Chapter Text
isogai: How do I deal with my enemies?
karma: Kill them
isogai: That's a bit extreme, I was hoping for a more passive solution
karma: Kill them only a little?
meahara: Okay, truth or dare?
isogai: Truth
meahara: How many hours have you slept this week?
isogai:
isogai: ...Dare
meahara: Go to bed.
isogai: I don’t like this game.
isogai: Is something burning?
meahara: Just my love for you.
isogai: meahara, the toaster is on fire.
isogai: This is bothering me.
asano: Well, you are digging up a corpse.
isogai: No, not that. That's, uh, pretty par for the course, actually.
isogai, trying to cheer the group up: Things could be worse, you know!
kataoka: How?
isogai: How what?
kataoka: How could they be worse?
isogai: They couldn’t, I lied.
Kataoka:
isogai: Dammit, asano!
asano: What?! It wasn’t me!
isogai: Sorry, force of habit.
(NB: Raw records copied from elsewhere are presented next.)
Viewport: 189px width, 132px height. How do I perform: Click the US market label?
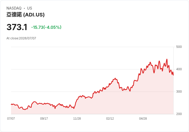(x=30, y=8)
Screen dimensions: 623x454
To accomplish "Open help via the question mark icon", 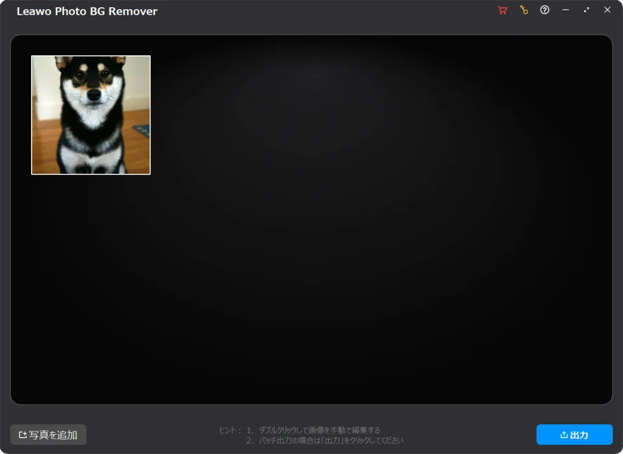I will pos(545,10).
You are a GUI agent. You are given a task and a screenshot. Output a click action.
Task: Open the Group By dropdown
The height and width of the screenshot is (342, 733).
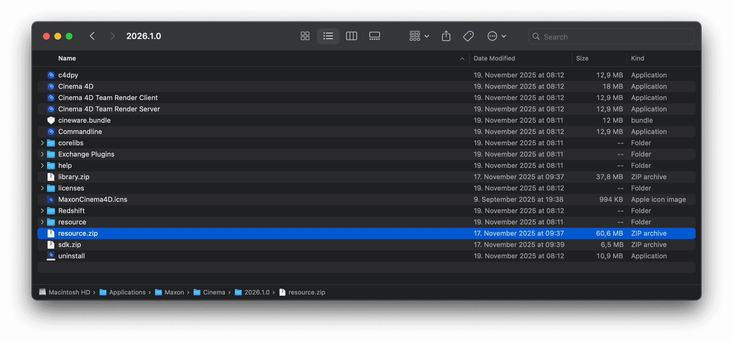419,36
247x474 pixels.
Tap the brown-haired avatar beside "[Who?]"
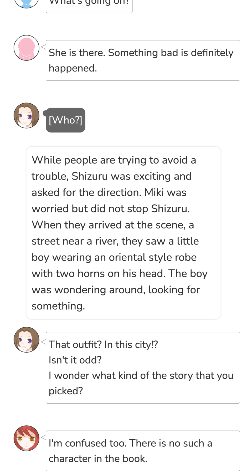(x=26, y=115)
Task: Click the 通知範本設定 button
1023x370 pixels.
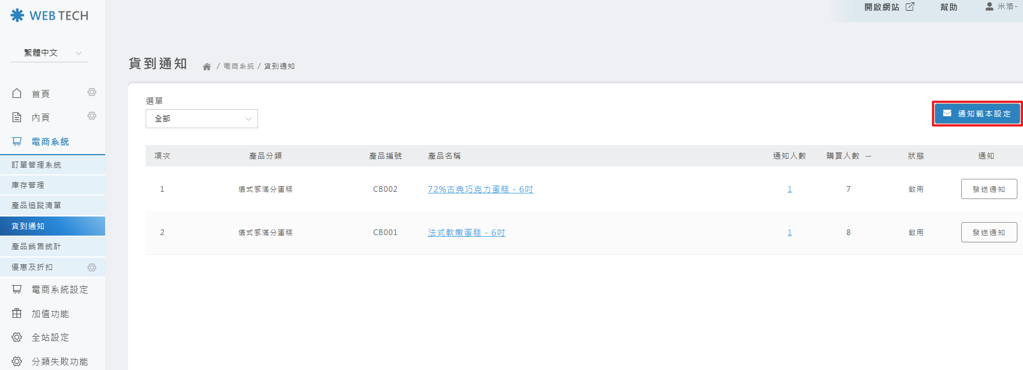Action: (x=977, y=114)
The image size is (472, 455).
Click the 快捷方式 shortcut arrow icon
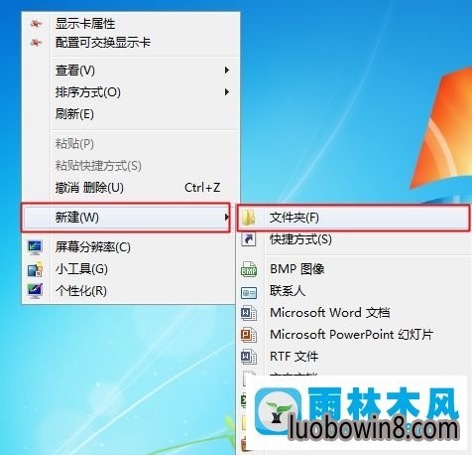(x=249, y=239)
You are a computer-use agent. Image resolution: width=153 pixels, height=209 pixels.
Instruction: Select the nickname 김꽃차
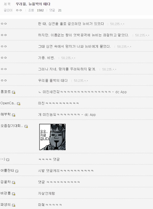(x=5, y=182)
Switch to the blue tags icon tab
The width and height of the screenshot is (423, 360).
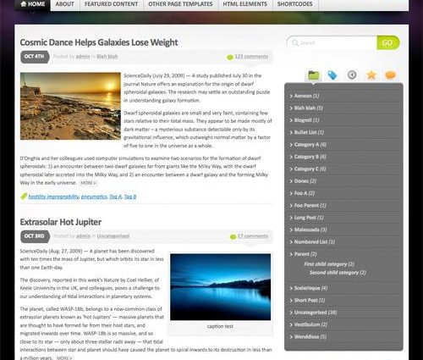tap(332, 75)
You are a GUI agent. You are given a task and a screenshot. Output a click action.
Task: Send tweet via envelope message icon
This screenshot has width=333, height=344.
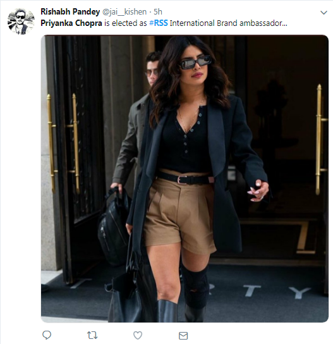tap(183, 336)
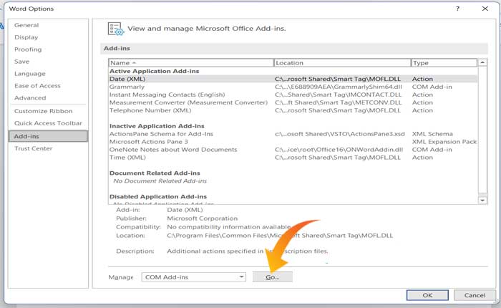Go to Customize Ribbon settings
The width and height of the screenshot is (501, 308).
[43, 111]
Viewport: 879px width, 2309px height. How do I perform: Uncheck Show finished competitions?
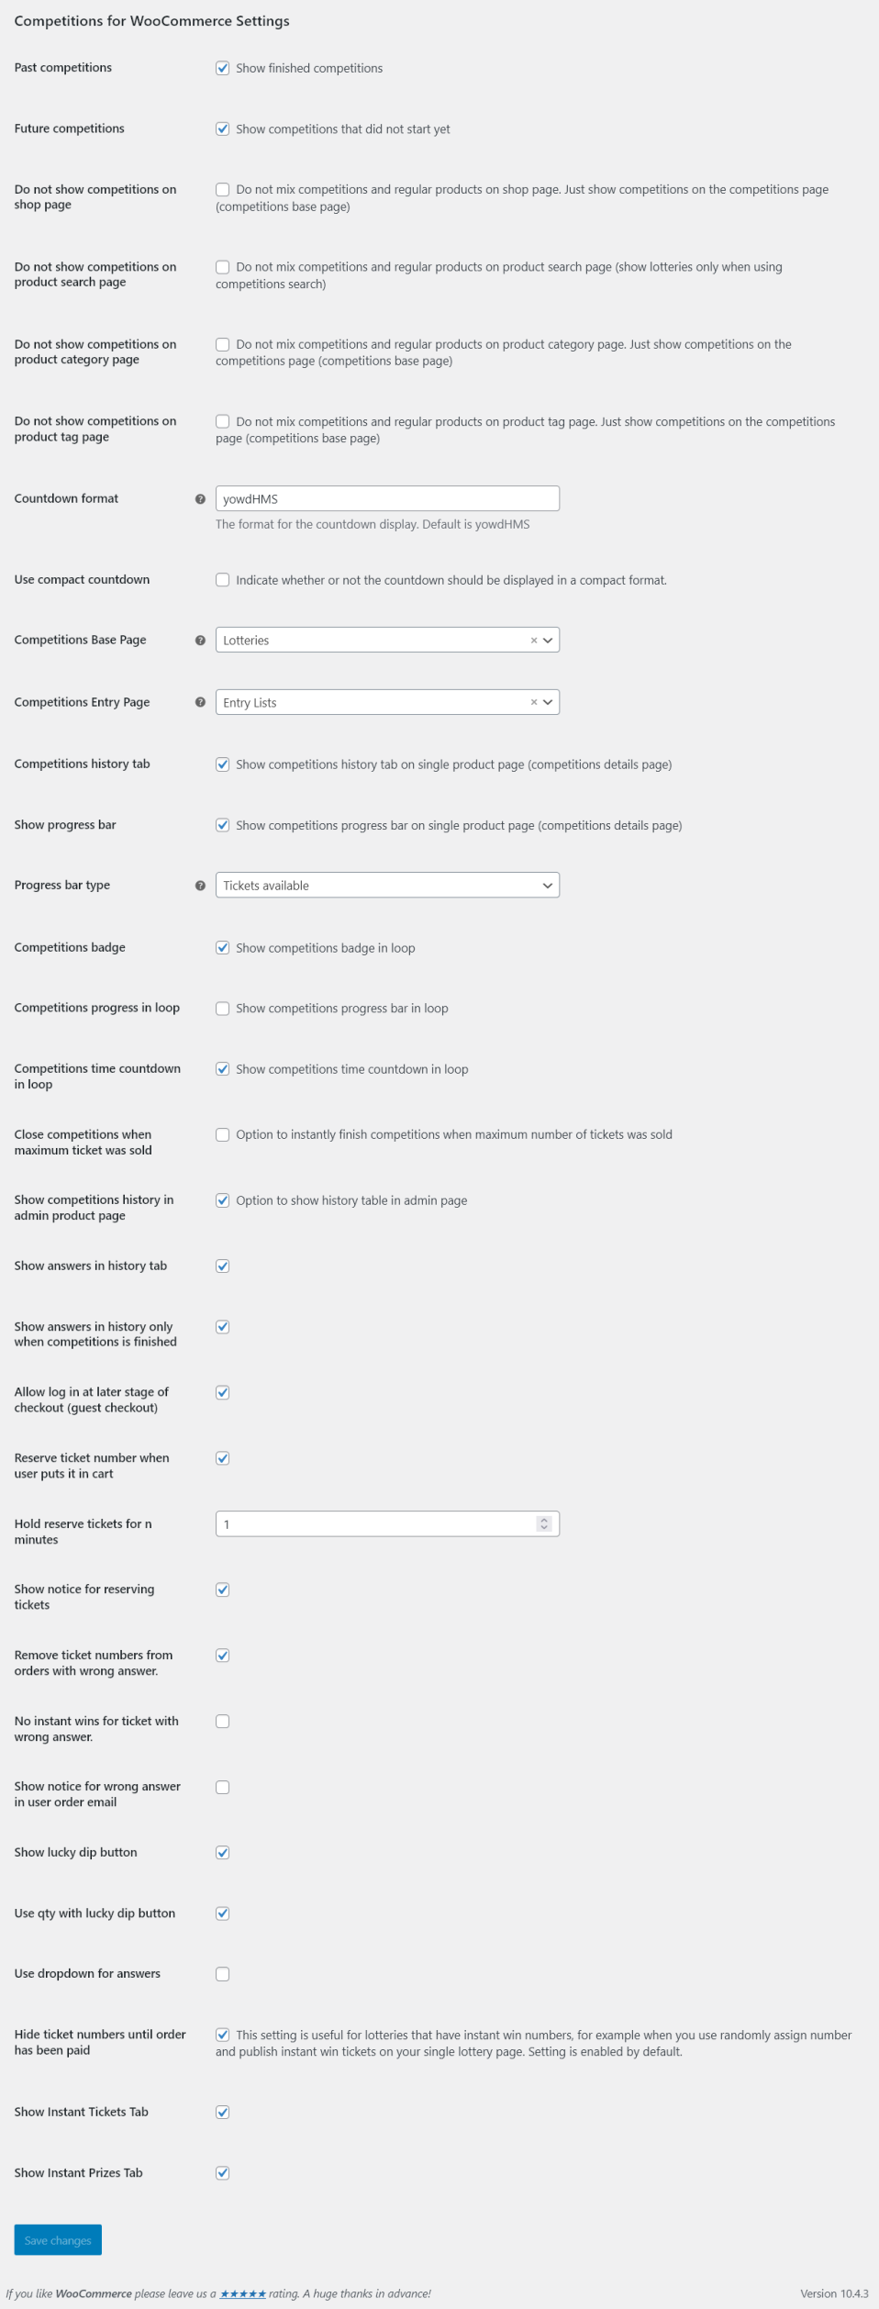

Dammit, karma!
karma: Not me either.
isogai: Oh...Then who set the house on fire?
nakamora: *whistles*
isogai: Violence isn't the answer.
karma: You’re right.
isogai: *sighs in relief*
karma: Violence is the question.
isogai: What?
karma, bolting away: And the answer is yes.
isogai, running after them: NO-
okano: meahara isn’t answering their phone
isogai: I’ll call
okana: okajima and I have both tried six times each, what makes you thi-
meahara: Hello?
isogai: Bye meahara! Bye karma! Bye nagisa! Bye kayano! Bye meahara!
karma: You said ‘bye meahara’ twice.
isogai: I like meahara.
isogai: You really put aside everything and came all this way for me? How did you even get here so fast?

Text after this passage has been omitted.